High Court refuses council judicial review bid over routeing of lorries to HS2 construction sites
A judicial review application by Buckinghamshire Council contesting a decision by the Secretary of State for Transport and the Secretary of State for Levelling up, Housing and Communities to approve lorry routes for the construction of High Speed 2 has been refused by the High Court.
The local authority issued judicial review proceedings in November 2021 challenging the decision to allow appeals from HS2 Limited (HS2L) to use lorry routes that were initially refused by the council.
The limited company behind the railway made eight requests to Buckinghamshire Council for approval of the arrangements for eight routes for Large Goods Vehicles (LGVs) to and from construction sites for the HS2 project. The council did not determine seven of the requests because it said that information necessary for their determination had not been provided by HS2L.
HS2L appealed against the non-determination to the Secretaries of State of the seven sites generating three appeals.
The Secretaries of State, through Planning Inspectors, allowed the appeals. Buckinghamshire then made a judicial review application challenging the three appeals decisions of the Secretaries of State.
There were three common grounds of challenge relating to the separate planning decisions. The first concerned the information which has to be provided to the local authority for the request for approval to be valid, and how a dispute about the necessity for the information sought affects appeal rights to the Secretaries of State. This gives rise to a jurisdictional issue, the council argued.
The second common ground of challenge raised questions as to the interpretation of paragraph 6 of Schedule 17 of the High Speed Rail (London-West Midlands) Act 2017, and what scope it gives to the local authority to seek to modify the routes proposed by conditions.
Schedule 17 paragraph 1 provides that the requirements in paragraphs 2-12 are "conditions of the planning permission" and paragraph 6 contains the "Condition relating to road transport".
The council claimed that the decisions on the appeals took an overly narrow view of paragraph 6.

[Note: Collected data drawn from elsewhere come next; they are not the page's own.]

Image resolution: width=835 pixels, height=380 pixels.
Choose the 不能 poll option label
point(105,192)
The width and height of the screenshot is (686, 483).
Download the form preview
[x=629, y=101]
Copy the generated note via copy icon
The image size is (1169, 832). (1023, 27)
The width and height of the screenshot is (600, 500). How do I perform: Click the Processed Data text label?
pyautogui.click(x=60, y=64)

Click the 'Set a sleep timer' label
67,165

Buckinghamshire also claimed that an important aspect of cumulative impact was ignored.
In Buckinghamshire Council v Secretary of State for Transport Secretary of State for Levelling Up, Housing and Communities [2022] EWHC 1923 Mr Justice Ouseley refused all three grounds of challenge, and the judicial review application failed.
The council said it is not planning to appeal the decision.

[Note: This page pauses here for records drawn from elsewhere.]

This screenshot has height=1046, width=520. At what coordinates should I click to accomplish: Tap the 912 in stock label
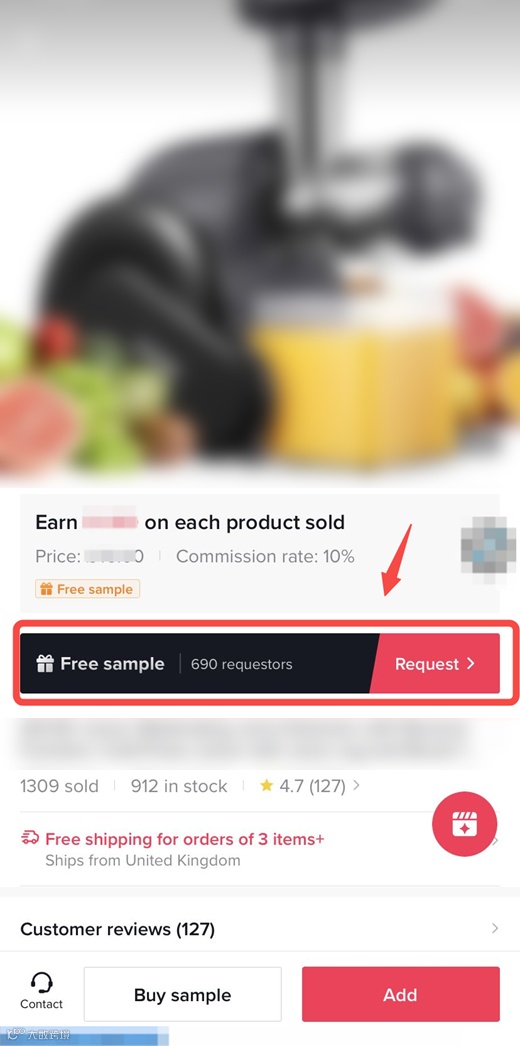[x=179, y=786]
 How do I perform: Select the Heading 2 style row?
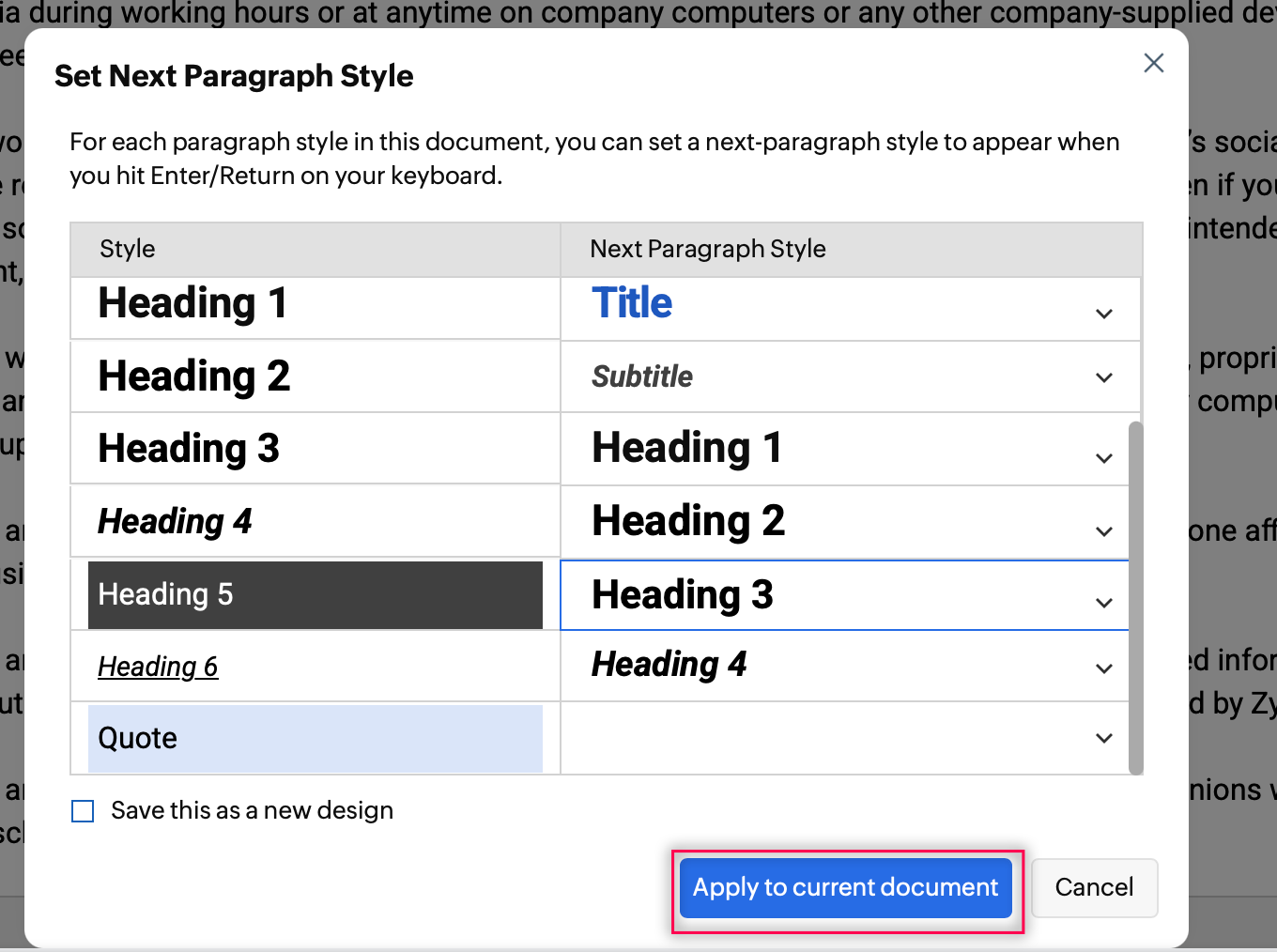tap(315, 376)
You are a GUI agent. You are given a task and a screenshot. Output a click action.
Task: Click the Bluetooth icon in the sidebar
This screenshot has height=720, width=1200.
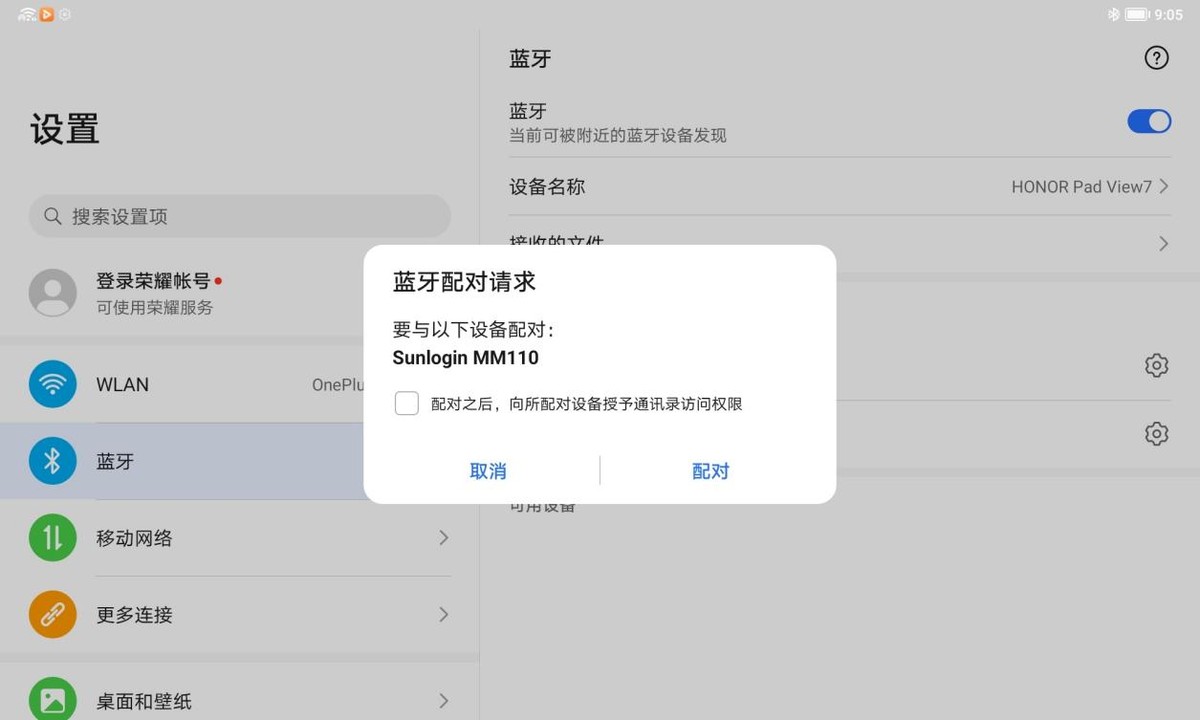click(x=52, y=461)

Cllr Steven Broadbent, Cabinet Member for Transport at Buckinghamshire, said: "We are bitterly disappointed with the result but the decision to go ahead and take these appeals to the High Court was always the right thing to do for our residents and communities. Following robust counsel advice, we believe we had strong and very valid reasons to challenge the decisions of the Inspectors in allowing lorry routes to be used which will have an enormous and detrimental impact on our local roads."

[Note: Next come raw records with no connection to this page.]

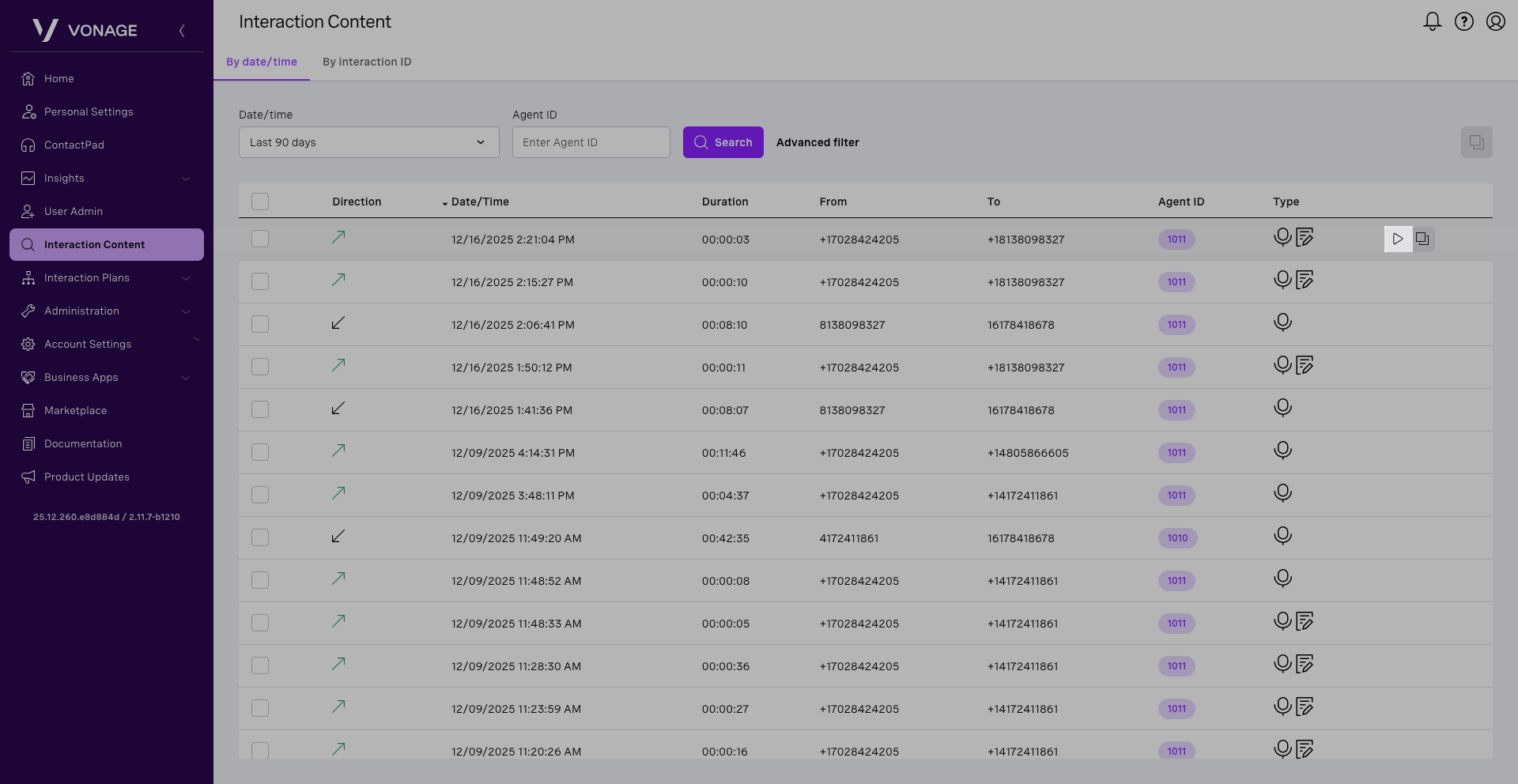Select checkbox for 12/09/2025 4:14:31 PM row
The width and height of the screenshot is (1518, 784).
260,452
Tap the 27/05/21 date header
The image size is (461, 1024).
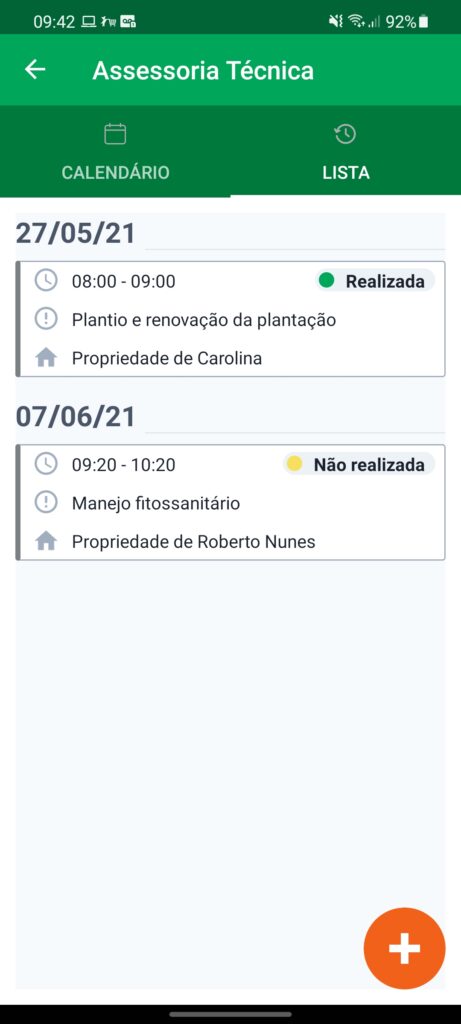[x=76, y=233]
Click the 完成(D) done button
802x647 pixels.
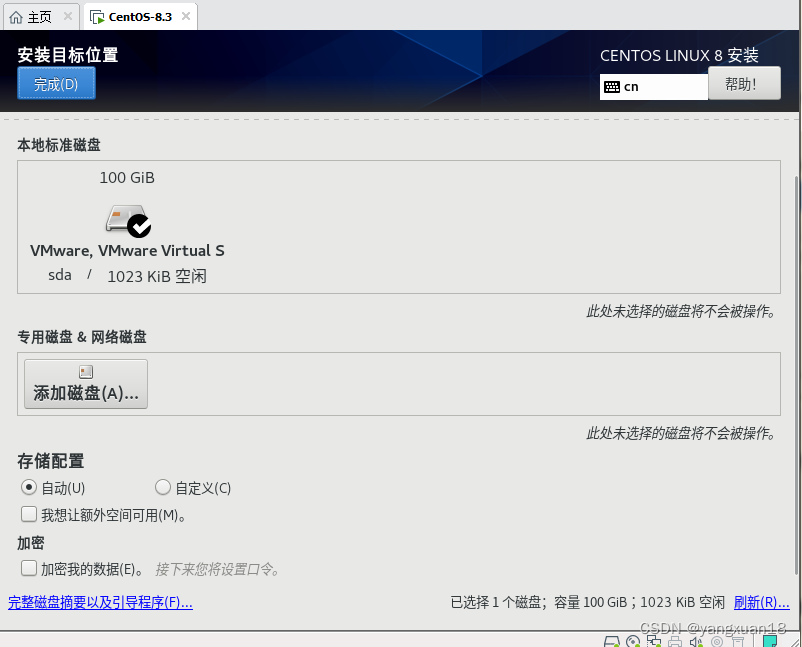tap(56, 82)
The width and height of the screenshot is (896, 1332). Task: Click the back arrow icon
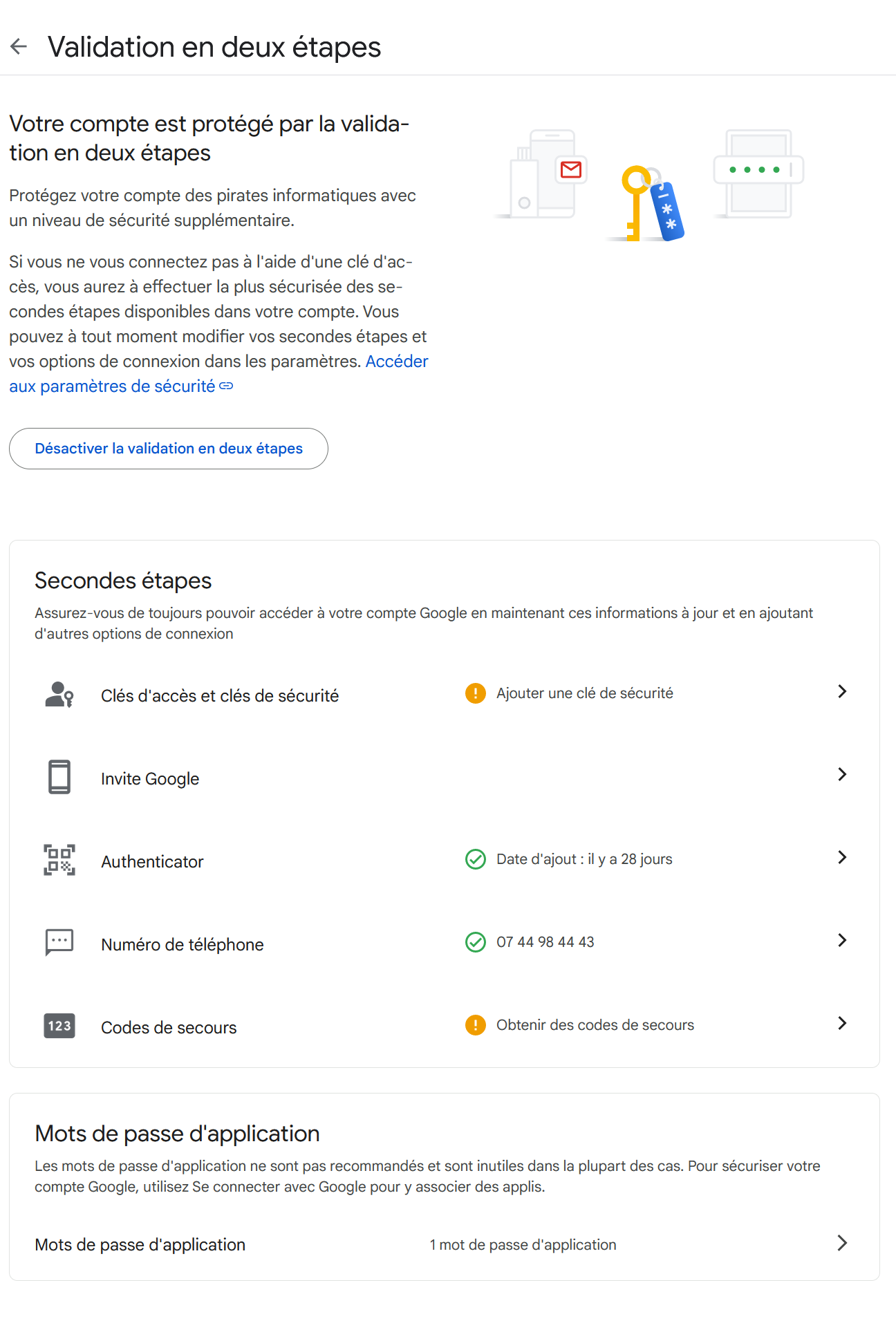tap(19, 47)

He added: "We and other local authorities are already limited in our overall influence and control on much of the HS2 scheme and last week's High Court decision puts a further financial burden on us to provide more and more evidence when challenging anything HS2 does in our area. This is so unjust when our residents are already covering the cost of a huge infrastructure project whose construction is causing disruption to a wide swath of Buckinghamshire."